There is something I loved about the church without a microphone. It was one less thing to fiddle with, to test, to make sure that I had at the exact right spot when I came into church. I didn't have to worry about the occasional interference (before one Holy Week Service, we inexplicably were able to listen in a one half of a cell phone conversation).
There is something I loved about the church without a microphone. I felt that somehow I was offering them: myself, unadorned, unamplified. I was proud of my speaking ability. After all, the first time my grandmother heard me preach (via cassette tape), her one comment was, "I heard every word!" I felt confident in my ability. I spoke clearly and loudly. There was nothing between me and them, not even a set of speakers.
So I grieved on the day the elders brought in the bright shiny new cordless mike they wanted me to wear from then on. I grieved and I wondered if it was me, with my inadequate feminine voice, that had driven them to this innovation. Until then, the unadorned voice had always been enough. But now, I had to wear the contraption so that everyone could hear me.
Of course, it could just as well have been the fact that the congregation was aging. It might also have been their desire to be just like the other two congregations where I served. "We want a microphone! Just like all of the other congregations!" That might have been it as well.
Still, I grieved. What was simple (or at least had seemed simple) now had gotten more complicated. I was no longer enough for them. I needed to be amplified. From now on, the question would always be, in some way or another, "Can you hear me?"

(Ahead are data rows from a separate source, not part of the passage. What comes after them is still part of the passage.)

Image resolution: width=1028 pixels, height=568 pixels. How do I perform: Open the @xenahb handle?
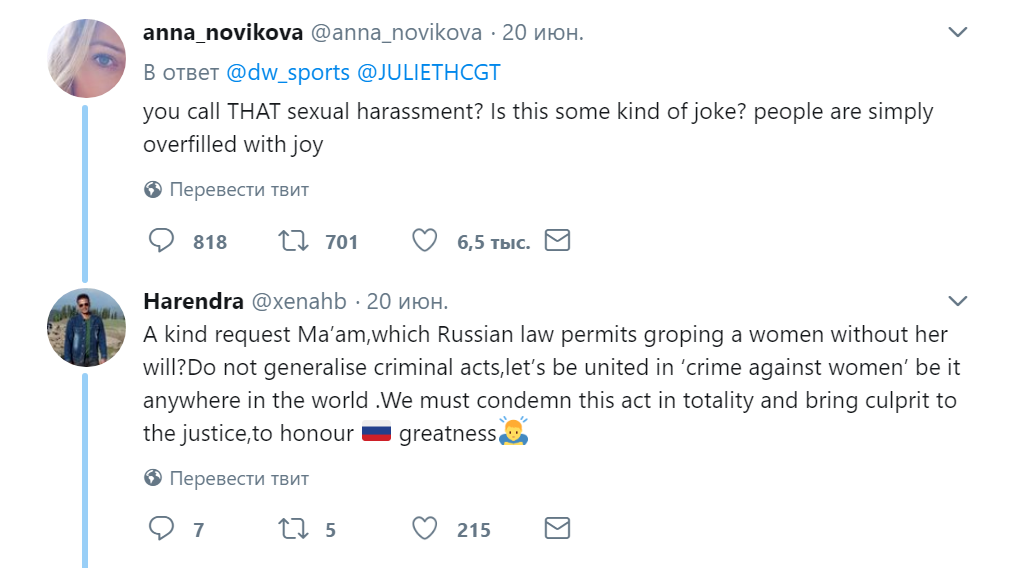coord(299,301)
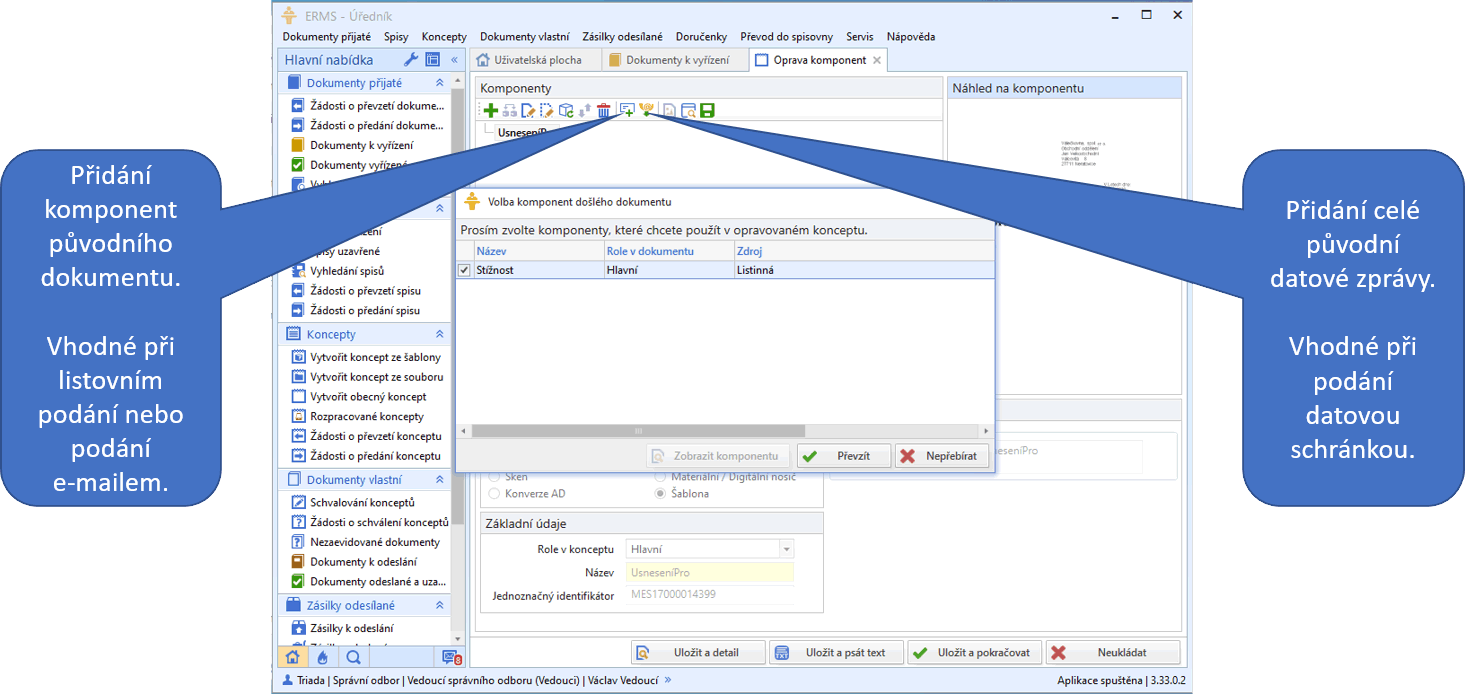The image size is (1465, 694).
Task: Click the Název input field
Action: click(x=709, y=573)
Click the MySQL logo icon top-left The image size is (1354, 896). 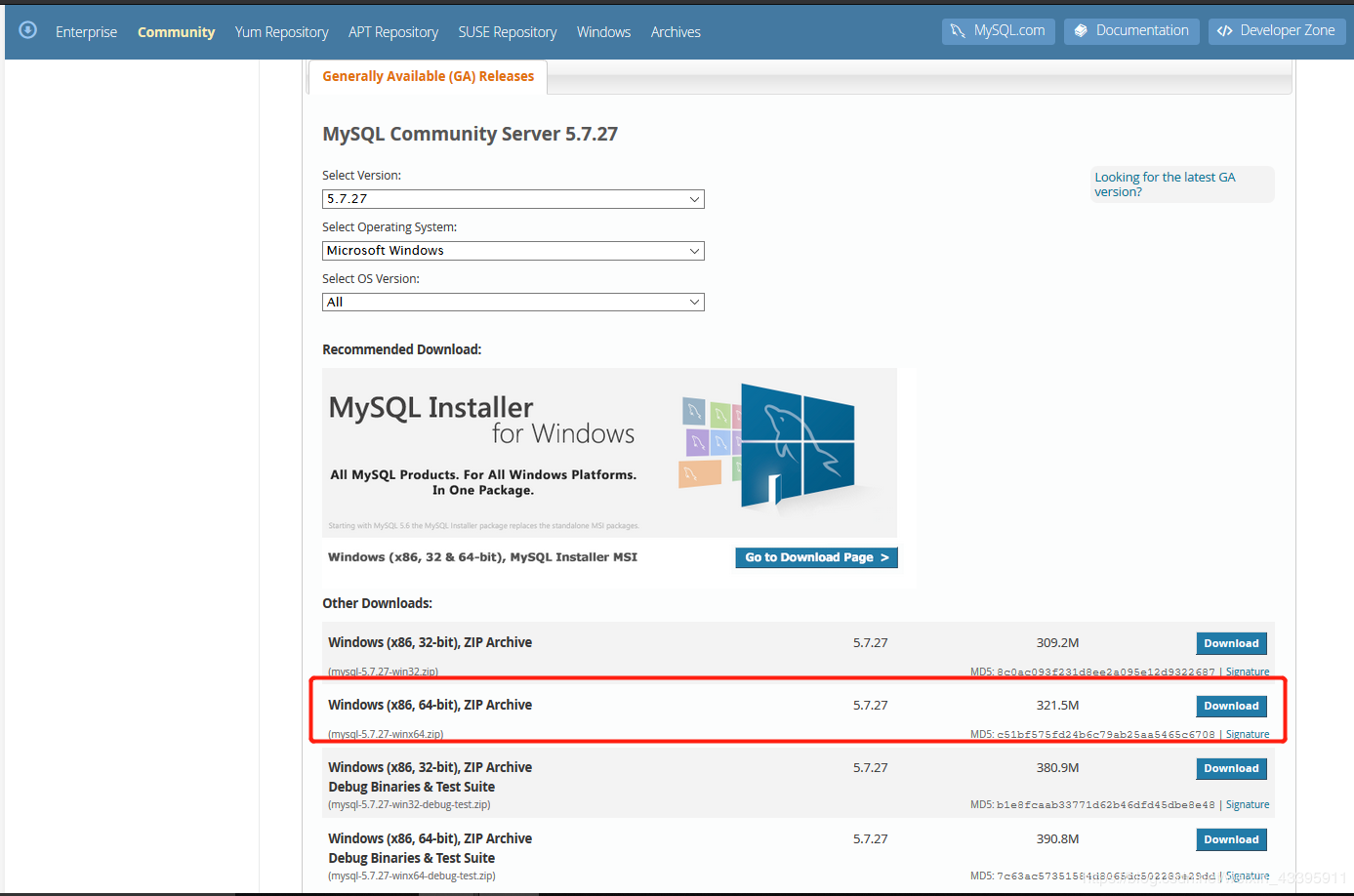tap(27, 29)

I wonder what churches did before amplifiers and sound systems. Did preachers just have better voices, or were ears trained to listen differently? The technologies we use to help people hear us keep getting more and more sophisticated. At the same time, I yearn to know that I am enough.
It's just me and the Holy Spirit, standing in front of that small congregation with its beautiful oak pulpit and altar. It's just me and the Holy Spirit, saying, "You are enough. God can hear you, unadorned and beautiful."